The Story
Why it exists.
The beginning
In 2007, Ayala Sender reached for the immortelle, the flower that refuses to die, even when picked. The brief was simple on the surface: capture the idea of love that persists through hardship, through cold, through distance. What emerged was something stranger and more specific. Two lovers walk through mist and sea spray. Their breath fogs. A kiss freezes on the snow like maple taffy poured over ice. Then warmth returns, a fireplace, a lingering sweetness that refuses to let go. Sender built the fragrance around that contrast: the sharp opening of a cold morning, the slow warmth of something that refuses to end.
Three kinds of vanilla anchor the drydown, CO2 extract, absolute, and traditional, each pulling from a different extraction method to create something more complex than any single vanilla could achieve. Immortelle absolute arrives not as a single note but as a whole landscape: honeyed, slightly curry-warm, with the dusty-resinous quality of dried flower petals. Wheat absolute grounds the sweetness with a malty, grainy quality that keeps everything honest.
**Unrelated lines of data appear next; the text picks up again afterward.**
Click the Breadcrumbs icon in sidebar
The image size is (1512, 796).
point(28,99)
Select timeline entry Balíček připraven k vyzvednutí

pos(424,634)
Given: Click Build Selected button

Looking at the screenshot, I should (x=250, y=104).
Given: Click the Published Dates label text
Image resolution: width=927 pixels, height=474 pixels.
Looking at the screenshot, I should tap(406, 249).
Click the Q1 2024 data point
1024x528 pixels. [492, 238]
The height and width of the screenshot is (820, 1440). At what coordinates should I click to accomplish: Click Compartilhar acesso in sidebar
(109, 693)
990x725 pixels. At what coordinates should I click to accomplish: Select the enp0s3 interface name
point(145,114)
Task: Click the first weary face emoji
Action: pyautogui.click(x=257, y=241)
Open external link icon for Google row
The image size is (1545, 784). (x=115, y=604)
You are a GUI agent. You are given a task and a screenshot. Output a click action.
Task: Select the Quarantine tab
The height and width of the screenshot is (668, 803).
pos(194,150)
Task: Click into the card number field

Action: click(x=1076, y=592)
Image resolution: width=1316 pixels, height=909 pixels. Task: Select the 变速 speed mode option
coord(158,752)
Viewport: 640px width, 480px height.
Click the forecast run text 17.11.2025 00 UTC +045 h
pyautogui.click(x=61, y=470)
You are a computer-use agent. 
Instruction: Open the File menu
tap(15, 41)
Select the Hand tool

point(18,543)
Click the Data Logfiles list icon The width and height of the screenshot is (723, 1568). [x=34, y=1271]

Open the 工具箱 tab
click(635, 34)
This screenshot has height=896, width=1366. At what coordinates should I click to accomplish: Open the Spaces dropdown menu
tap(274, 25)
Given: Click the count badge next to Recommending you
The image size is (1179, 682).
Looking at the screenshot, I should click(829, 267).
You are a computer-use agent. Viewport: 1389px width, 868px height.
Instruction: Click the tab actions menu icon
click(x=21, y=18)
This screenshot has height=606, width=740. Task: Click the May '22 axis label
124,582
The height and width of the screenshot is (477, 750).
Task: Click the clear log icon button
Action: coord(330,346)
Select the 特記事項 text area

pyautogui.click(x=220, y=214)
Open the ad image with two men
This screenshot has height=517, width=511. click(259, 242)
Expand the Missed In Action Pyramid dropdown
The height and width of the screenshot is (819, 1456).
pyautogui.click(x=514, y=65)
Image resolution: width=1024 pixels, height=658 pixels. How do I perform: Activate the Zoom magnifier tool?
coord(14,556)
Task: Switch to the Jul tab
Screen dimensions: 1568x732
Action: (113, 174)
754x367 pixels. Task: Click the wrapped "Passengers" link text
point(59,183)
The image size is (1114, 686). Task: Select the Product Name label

No single element dominates. The composition holds together because nothing is trying too hard.
The evolution
The opening arrives quickly, cinnamon's sharp spice cutting through orange's bright citrus, like stepping from a cold room into a spice merchant's stall. The rooibos tea soon emerges, bringing its earthy, slightly bitter quality that tempers any sweetness. The vanilla arrives quietly, not all at once but in waves, layering over the wheat absolute like sediment. As time passes, the immortelle fully blooms, honeyed and warm, with that characteristic dusty-resin quality that makes it unmistakable. The drydown reveals a soft, sweet warmth that lingers gently on skin, while on fabric the scent remains present for an extended period.
Cultural impact
Immortelle L'Amour occupies a distinct niche among indie fragrances, drawing from Canadian winter imagery with its maple taffy on snow associations while incorporating warm, aromatic spices. The fragrance attracted wearers who appreciated its unusual combination of warmth, sweetness, and earthiness. It stands as an example of Ayala Moriel's more personal creations, offering an alternative to mainstream commercial releases.